Problems are bound to happen in elections that use STV, not the least of which is that people tend to rank their voting priorities in alphabetical order (or, more simply put, the order in which they appear on the ballot)-an understandable impulse when faced with a slew of unknown names and a desire not to be duped out of one's right to vote.
Though STV isn't the most popular kid at the party, it has some fans. The complicated ballot isn't too much for the big brains in Cambridge, Massachusetts, who use the system for school-board and city elections. Nor are the charms of STV lost on the Scots, who use it in local elections; the Irish, who use it to elect their parliamentarians; the Australians, who use it for senatorial races; and the Maltese, who use it for every kind of election conducted in their country.
What could multiple-member districts do for me?
Redistricting is quite the sexy topic in American politics right now-one that's got more than a few talking heads and deep thinkers in Washington with their boxers in a bunch. With states split into congressional districts filled with hundreds of thousands of people, it's fair to assume a single elected official might not represent every member of his or her district. Enter the idea of multiple-member districts.
Multiple-member districts are exactly what they sound like-districts (we're talking at the state legislature level, here) that have more than one representative in the legislative body. Proponents of the system say you can never have too much or too micro a representative force when it comes to democracy. Given our modern political climate-where states can stand for years at a time as solidly red or blue-districts with multiple members are more likely to shift along the political spectrum, easing the ill effects of harsh polarization.
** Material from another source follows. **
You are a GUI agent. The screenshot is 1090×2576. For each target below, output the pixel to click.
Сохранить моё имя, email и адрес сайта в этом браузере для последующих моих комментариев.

In fact, a lot of states once used multiple-member districts-although the number has dropped-including Vermont and New Hampshire, which have a strong history of active township government that fits well with the micro-representation theme of multiple-member districts. But the system has its share of problems, and it was found in many places to be a violation of the Voting Rights Act. Many states that instituted the system made their districts much larger, which, in many instances, made representation of minority groups more difficult. In 1986, the Supreme Court overturned South Carolina's policy of multiple-member districts on these grounds.
Like we said, sometimes you win, sometimes you lose, sometimes it rains.